Whatever the records hold, copy it exactly and completely.

--- INPUT DATA ---

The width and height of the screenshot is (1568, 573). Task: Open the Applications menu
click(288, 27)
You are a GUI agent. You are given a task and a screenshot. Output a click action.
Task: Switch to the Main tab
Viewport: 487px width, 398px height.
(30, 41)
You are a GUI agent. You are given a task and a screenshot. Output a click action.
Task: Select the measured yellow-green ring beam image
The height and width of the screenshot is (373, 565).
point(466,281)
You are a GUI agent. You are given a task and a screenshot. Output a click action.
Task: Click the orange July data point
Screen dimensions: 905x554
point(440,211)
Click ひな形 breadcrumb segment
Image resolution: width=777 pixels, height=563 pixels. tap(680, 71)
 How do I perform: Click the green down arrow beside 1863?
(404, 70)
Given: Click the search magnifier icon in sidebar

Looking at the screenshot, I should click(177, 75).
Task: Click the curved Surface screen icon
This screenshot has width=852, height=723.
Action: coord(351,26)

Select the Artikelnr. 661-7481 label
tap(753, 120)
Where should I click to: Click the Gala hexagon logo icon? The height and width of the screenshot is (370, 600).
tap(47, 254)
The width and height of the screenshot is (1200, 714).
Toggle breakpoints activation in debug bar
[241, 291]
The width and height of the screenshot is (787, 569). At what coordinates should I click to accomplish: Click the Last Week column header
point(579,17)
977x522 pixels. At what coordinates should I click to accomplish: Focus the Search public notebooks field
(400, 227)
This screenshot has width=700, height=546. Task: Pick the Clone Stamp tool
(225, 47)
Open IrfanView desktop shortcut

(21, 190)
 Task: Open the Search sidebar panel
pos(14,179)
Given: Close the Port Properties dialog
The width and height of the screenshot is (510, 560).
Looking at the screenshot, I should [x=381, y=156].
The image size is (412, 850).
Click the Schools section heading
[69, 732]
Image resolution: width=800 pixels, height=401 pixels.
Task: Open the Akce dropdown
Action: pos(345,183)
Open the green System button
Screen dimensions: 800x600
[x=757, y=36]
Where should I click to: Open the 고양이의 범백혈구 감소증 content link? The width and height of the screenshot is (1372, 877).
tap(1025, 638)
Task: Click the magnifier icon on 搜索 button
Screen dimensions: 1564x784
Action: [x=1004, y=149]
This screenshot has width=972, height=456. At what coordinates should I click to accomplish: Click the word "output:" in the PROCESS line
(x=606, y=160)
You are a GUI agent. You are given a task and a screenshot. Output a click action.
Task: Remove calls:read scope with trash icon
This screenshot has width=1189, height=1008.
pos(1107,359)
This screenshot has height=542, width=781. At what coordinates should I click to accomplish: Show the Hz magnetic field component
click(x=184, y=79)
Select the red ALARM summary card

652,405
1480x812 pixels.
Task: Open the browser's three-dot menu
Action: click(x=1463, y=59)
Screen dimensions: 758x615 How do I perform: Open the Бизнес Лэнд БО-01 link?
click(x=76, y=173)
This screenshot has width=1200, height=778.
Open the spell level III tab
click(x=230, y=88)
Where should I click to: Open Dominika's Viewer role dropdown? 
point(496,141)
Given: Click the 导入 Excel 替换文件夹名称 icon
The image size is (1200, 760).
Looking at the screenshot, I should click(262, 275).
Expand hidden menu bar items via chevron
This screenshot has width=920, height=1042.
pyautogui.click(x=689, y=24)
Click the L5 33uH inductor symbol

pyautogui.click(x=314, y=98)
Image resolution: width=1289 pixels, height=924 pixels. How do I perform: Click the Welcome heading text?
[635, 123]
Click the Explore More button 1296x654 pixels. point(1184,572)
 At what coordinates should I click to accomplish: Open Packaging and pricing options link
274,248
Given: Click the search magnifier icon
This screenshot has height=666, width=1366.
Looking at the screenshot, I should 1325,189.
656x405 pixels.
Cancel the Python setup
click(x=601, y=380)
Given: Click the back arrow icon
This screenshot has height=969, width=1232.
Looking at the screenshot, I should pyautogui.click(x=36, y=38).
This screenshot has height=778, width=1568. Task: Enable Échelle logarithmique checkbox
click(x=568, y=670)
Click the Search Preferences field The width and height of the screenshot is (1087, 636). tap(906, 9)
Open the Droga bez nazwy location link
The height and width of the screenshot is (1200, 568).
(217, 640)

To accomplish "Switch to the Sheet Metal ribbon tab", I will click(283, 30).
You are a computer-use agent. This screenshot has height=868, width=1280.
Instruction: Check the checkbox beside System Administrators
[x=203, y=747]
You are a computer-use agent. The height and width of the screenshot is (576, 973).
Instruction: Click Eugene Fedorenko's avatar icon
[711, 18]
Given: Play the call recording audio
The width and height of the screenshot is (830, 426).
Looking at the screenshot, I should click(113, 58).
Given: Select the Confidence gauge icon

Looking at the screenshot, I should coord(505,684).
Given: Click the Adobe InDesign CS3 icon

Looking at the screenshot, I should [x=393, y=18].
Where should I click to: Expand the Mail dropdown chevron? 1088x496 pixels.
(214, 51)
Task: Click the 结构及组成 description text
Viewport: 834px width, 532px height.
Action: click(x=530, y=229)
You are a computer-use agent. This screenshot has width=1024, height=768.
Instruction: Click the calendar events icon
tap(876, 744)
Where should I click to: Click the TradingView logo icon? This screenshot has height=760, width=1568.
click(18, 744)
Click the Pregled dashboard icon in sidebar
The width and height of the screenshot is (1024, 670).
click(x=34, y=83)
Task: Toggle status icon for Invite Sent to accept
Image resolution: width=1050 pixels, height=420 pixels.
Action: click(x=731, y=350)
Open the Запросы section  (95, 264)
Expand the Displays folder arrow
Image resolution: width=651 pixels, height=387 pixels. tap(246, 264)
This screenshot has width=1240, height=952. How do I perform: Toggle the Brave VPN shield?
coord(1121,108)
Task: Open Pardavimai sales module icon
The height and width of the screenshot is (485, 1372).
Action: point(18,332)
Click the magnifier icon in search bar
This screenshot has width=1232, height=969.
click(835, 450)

---

EXPECTED OUTPUT =>
The width and height of the screenshot is (1568, 573). Task: Open the Applications menu
click(288, 27)
You are a GUI agent. You are given a task and a screenshot. Output a click action.
Task: Switch to the Main tab
Viewport: 487px width, 398px height.
(30, 41)
You are a GUI agent. You are given a task and a screenshot. Output a click action.
Task: Select the measured yellow-green ring beam image
The height and width of the screenshot is (373, 565).
point(466,281)
You are a GUI agent. You are given a task and a screenshot. Output a click action.
Task: Click the orange July data point
Screen dimensions: 905x554
point(440,211)
Click ひな形 breadcrumb segment
Image resolution: width=777 pixels, height=563 pixels. tap(680, 71)
 How do I perform: Click the green down arrow beside 1863?
(404, 70)
Given: Click the search magnifier icon in sidebar

Looking at the screenshot, I should click(177, 75).
Task: Click the curved Surface screen icon
This screenshot has width=852, height=723.
Action: coord(351,26)

Select the Artikelnr. 661-7481 label
tap(753, 120)
Where should I click to: Click the Gala hexagon logo icon? The height and width of the screenshot is (370, 600).
tap(47, 254)
The width and height of the screenshot is (1200, 714).
Toggle breakpoints activation in debug bar
[241, 291]
The width and height of the screenshot is (787, 569). At what coordinates should I click to accomplish: Click the Last Week column header
point(579,17)
977x522 pixels. At what coordinates should I click to accomplish: Focus the Search public notebooks field
(400, 227)
This screenshot has width=700, height=546. Task: Pick the Clone Stamp tool
(225, 47)
Open IrfanView desktop shortcut

(21, 190)
 Task: Open the Search sidebar panel
pos(14,179)
Given: Close the Port Properties dialog
The width and height of the screenshot is (510, 560).
Looking at the screenshot, I should [x=381, y=156].
The image size is (412, 850).
Click the Schools section heading
[69, 732]
Image resolution: width=800 pixels, height=401 pixels.
Task: Open the Akce dropdown
Action: pos(345,183)
Open the green System button
Screen dimensions: 800x600
[x=757, y=36]
Where should I click to: Open the 고양이의 범백혈구 감소증 content link? The width and height of the screenshot is (1372, 877).
tap(1025, 638)
Task: Click the magnifier icon on 搜索 button
Screen dimensions: 1564x784
Action: [x=1004, y=149]
This screenshot has width=972, height=456. At what coordinates should I click to accomplish: Click the word "output:" in the PROCESS line
(x=606, y=160)
You are a GUI agent. You are given a task and a screenshot. Output a click action.
Task: Remove calls:read scope with trash icon
This screenshot has width=1189, height=1008.
pos(1107,359)
This screenshot has height=542, width=781. At what coordinates should I click to accomplish: Show the Hz magnetic field component
click(x=184, y=79)
Select the red ALARM summary card

652,405
1480x812 pixels.
Task: Open the browser's three-dot menu
Action: click(x=1463, y=59)
Screen dimensions: 758x615 How do I perform: Open the Бизнес Лэнд БО-01 link?
click(x=76, y=173)
This screenshot has width=1200, height=778.
Open the spell level III tab
click(x=230, y=88)
Where should I click to: Open Dominika's Viewer role dropdown? 
point(496,141)
Given: Click the 导入 Excel 替换文件夹名称 icon
The image size is (1200, 760).
Looking at the screenshot, I should click(262, 275).
Expand hidden menu bar items via chevron
This screenshot has width=920, height=1042.
pyautogui.click(x=689, y=24)
Click the L5 33uH inductor symbol

pyautogui.click(x=314, y=98)
Image resolution: width=1289 pixels, height=924 pixels. How do I perform: Click the Welcome heading text?
[635, 123]
Click the Explore More button 1296x654 pixels. point(1184,572)
 At what coordinates should I click to accomplish: Open Packaging and pricing options link
274,248
Given: Click the search magnifier icon
This screenshot has height=666, width=1366.
Looking at the screenshot, I should 1325,189.
656x405 pixels.
Cancel the Python setup
click(x=601, y=380)
Given: Click the back arrow icon
This screenshot has height=969, width=1232.
Looking at the screenshot, I should pyautogui.click(x=36, y=38).
This screenshot has height=778, width=1568. Task: Enable Échelle logarithmique checkbox
click(x=568, y=670)
Click the Search Preferences field The width and height of the screenshot is (1087, 636). tap(906, 9)
Open the Droga bez nazwy location link
The height and width of the screenshot is (1200, 568).
(217, 640)

To accomplish "Switch to the Sheet Metal ribbon tab", I will click(283, 30).
You are a computer-use agent. This screenshot has height=868, width=1280.
Instruction: Check the checkbox beside System Administrators
[x=203, y=747]
You are a computer-use agent. The height and width of the screenshot is (576, 973).
Instruction: Click Eugene Fedorenko's avatar icon
[711, 18]
Given: Play the call recording audio
The width and height of the screenshot is (830, 426).
Looking at the screenshot, I should click(113, 58).
Given: Select the Confidence gauge icon

Looking at the screenshot, I should coord(505,684).
Given: Click the Adobe InDesign CS3 icon

Looking at the screenshot, I should [x=393, y=18].
Where should I click to: Expand the Mail dropdown chevron? 1088x496 pixels.
(214, 51)
Task: Click the 结构及组成 description text
Viewport: 834px width, 532px height.
Action: click(x=530, y=229)
You are a computer-use agent. This screenshot has width=1024, height=768.
Instruction: Click the calendar events icon
tap(876, 744)
Where should I click to: Click the TradingView logo icon? This screenshot has height=760, width=1568.
click(18, 744)
Click the Pregled dashboard icon in sidebar
The width and height of the screenshot is (1024, 670).
click(x=34, y=83)
Task: Toggle status icon for Invite Sent to accept
Image resolution: width=1050 pixels, height=420 pixels.
Action: click(x=731, y=350)
Open the Запросы section  (95, 264)
Expand the Displays folder arrow
Image resolution: width=651 pixels, height=387 pixels. tap(246, 264)
This screenshot has width=1240, height=952. How do I perform: Toggle the Brave VPN shield?
coord(1121,108)
Task: Open Pardavimai sales module icon
The height and width of the screenshot is (485, 1372).
Action: point(18,332)
Click the magnifier icon in search bar
This screenshot has width=1232, height=969.
click(835, 450)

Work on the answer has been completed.